Il s’arrête un instant sur l’expérience du programme Roméo et Juliette produit par BBC France qui s’empare de cette problématique : comment parler du théâtre aux jeunes ? De quoi s’agit-il ? En France, deux lycées différents représentants les deux camps opposés dans la pièce ont été choisis. Ce projet requiert un système de production plus proche du documentaire que du flux : les enfants qui vont jouer la pièce sont filmés pendant une longue période de répétition, il y a in fine une captation de la pièce au théâtre de l’Odéon. Il s’agit donc d’un programme qui coûte très cher et qui n’est pourtant pas aidé.
Certains nouveaux formats sont cependant des échecs, l’émission Seriez-vous un bon président diffusée sur France 4 n’a pas attiré les téléspectateurs. Face à ce constat, Lionel Abbo s’interroge : Sont-ce les chaînes qui se montrent trop frileuses face à la nouveauté ou bien le public qui n’est pas intéressé ?
La tentative infructueuse de France 4 souligne deux choses. Tout d’abord, la maîtrise éditoriale du format et indispensable. Ensuite la notion de notoriété est aujourd’hui devenue incontournable : il faut donner une notoriété au programme avant sa diffusion.
La discussion en fin de séance porte sur la notion de droits d’auteur dans le cas des formats, un aspect qui diffère d’un pays à l’autre et qui pourrait être une raison du retard de la France en matière de formats.
Un membre fait remarquer que les pays de l’Europe du nord que nous désignons comme très créatifs en matière de nouveaux formats appliquent le copyright.

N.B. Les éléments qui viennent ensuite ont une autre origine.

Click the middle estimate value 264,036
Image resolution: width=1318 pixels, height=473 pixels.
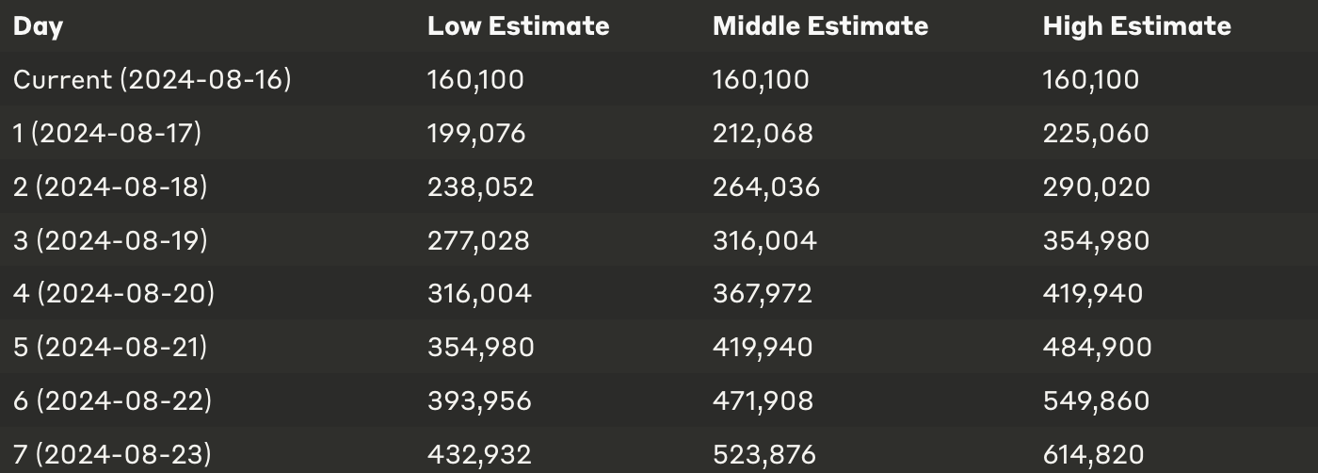(x=766, y=187)
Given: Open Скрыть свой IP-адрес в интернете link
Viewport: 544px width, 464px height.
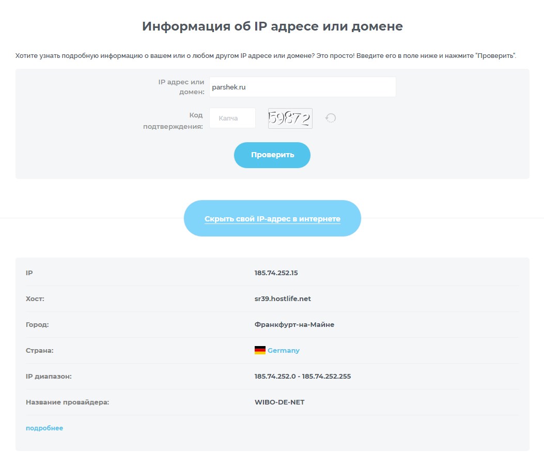Looking at the screenshot, I should coord(272,219).
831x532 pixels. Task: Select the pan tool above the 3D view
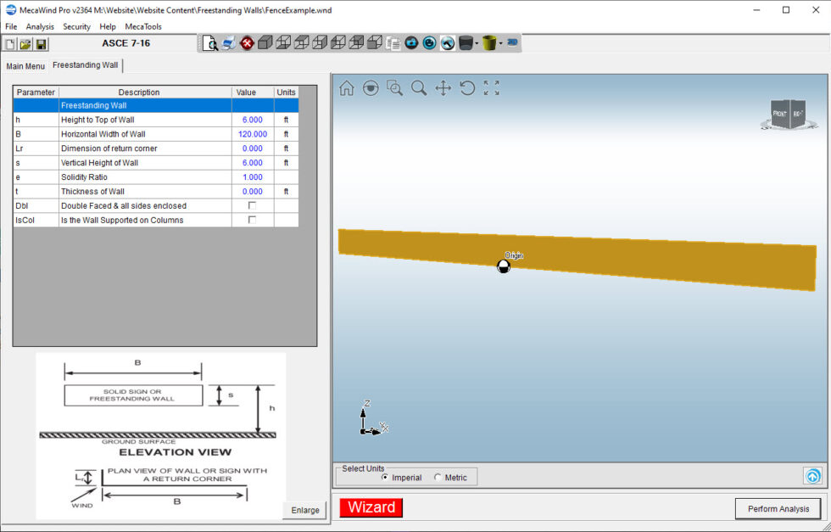tap(442, 87)
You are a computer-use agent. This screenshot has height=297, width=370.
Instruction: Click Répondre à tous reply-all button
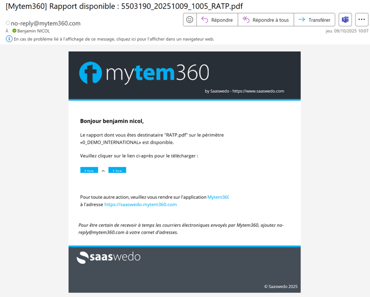point(266,20)
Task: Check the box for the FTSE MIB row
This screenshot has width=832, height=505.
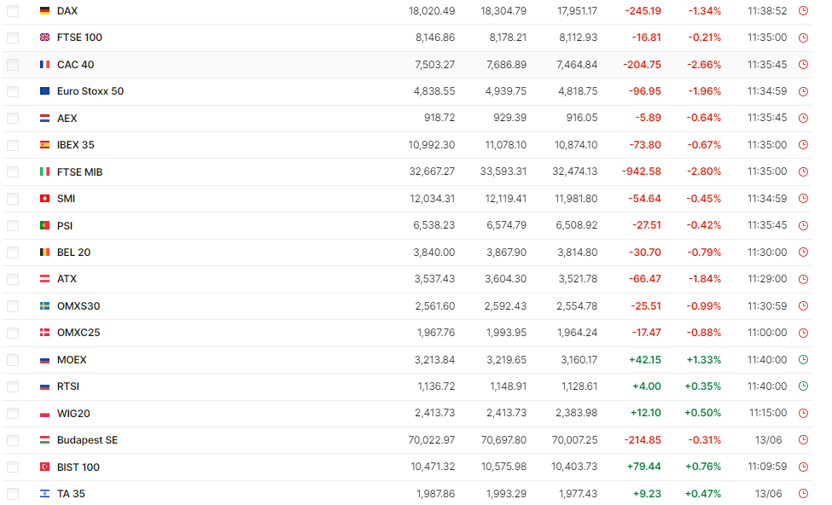Action: [x=12, y=172]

En France la situation est paradoxale car le format ne donne pas prise au droit d’auteur. En règle générale, l’auteur est particulièrement protégé concernant les formats, ce qui explique qu’il a aussi peu d’intérêt à écrire pour des programmes de flux. La question du non soutien A l’adaptation de formats demeure.
En bilan de cette session, nous pouvons retenir trois éléments : la nécessité d’adapter le droit d’auteur, de trouver des moyens de financer la R&D et donc le développement en amont et enfin de construire un essaimage industriel autour des grands groupes.